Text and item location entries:
>>

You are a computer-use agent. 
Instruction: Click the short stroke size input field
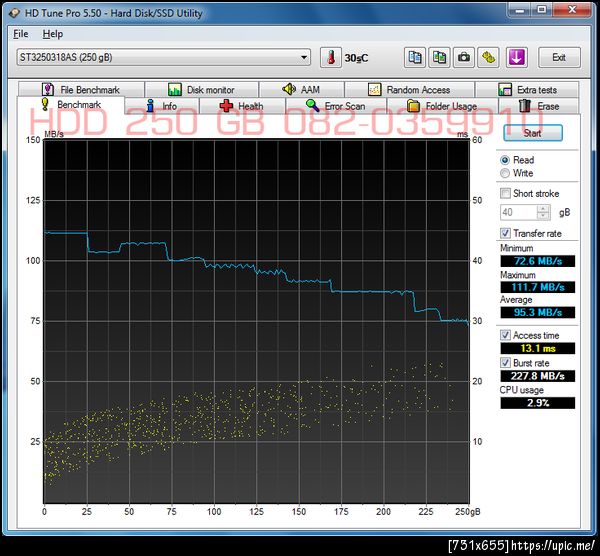[x=517, y=212]
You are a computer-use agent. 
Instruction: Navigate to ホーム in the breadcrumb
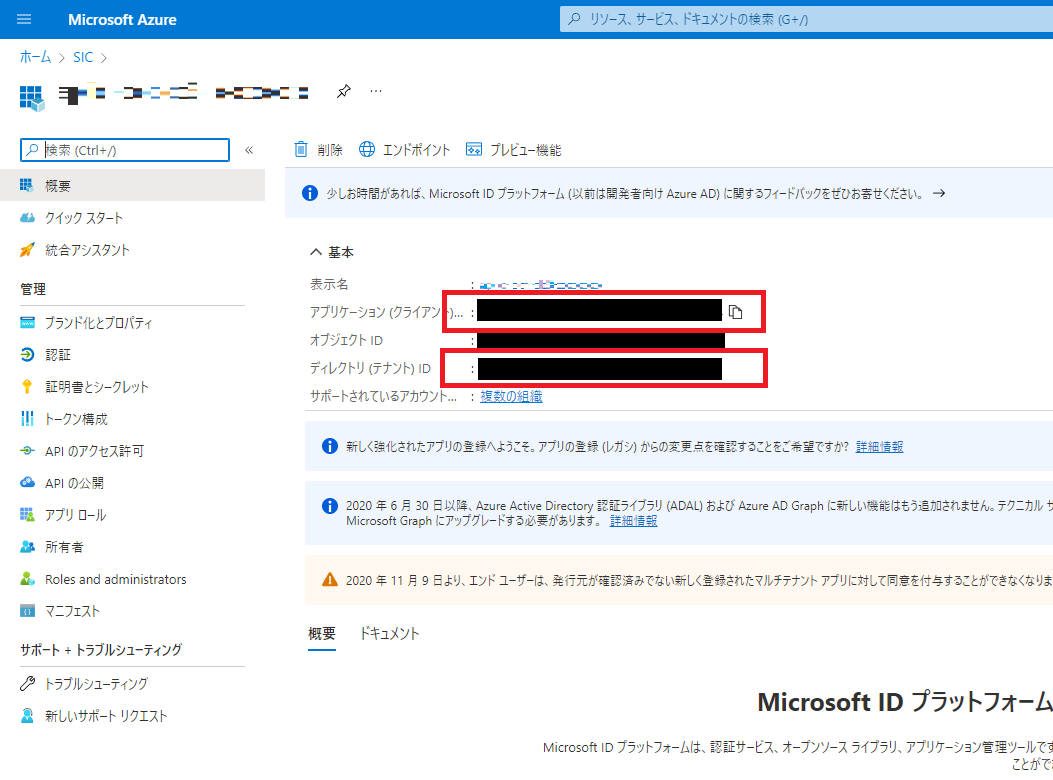pos(35,57)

<<

• THE PROBLEM: How many lines in the material contain the word "Instruction"? Give only the number.

• ANSWER TO THE EXERCISE: 2